What is needed
Duplicate word for word part of the passage below on private athletic training venues, beginning with the words "They’re sent on" and ending after the words "are grossly overpriced.".

They’re sent on their way and given a specific date to report back to the
organization with which they are affiliated. When they report back, the best
players are the ones who play no matter where they trained.
Private
human performance venues are grossly overpriced.
This is a matter of opinion and for the parents and
athletes to decide. To tell people that they’re throwing their money away by
training with a private venue when you’ve never set foot inside that venue is
unfair. At Heilman’s Performance we put our athletes through a refined
screening and assessment process that allows us to determine what exercise
prescription best fits a particular athlete on an individual basis. If parents
and athletes determine that this provides more value, despite its price tag,
they should be allowed to make that decision devoid of consequences.

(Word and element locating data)
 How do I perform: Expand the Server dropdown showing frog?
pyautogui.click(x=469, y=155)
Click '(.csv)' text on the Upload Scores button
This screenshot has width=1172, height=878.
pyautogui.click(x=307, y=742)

Reply to the exercise
They’re sent on their way and given a specific date to report back to the
organization with which they are affiliated. When they report back, the best
players are the ones who play no matter where they trained.
Private
human performance venues are grossly overpriced.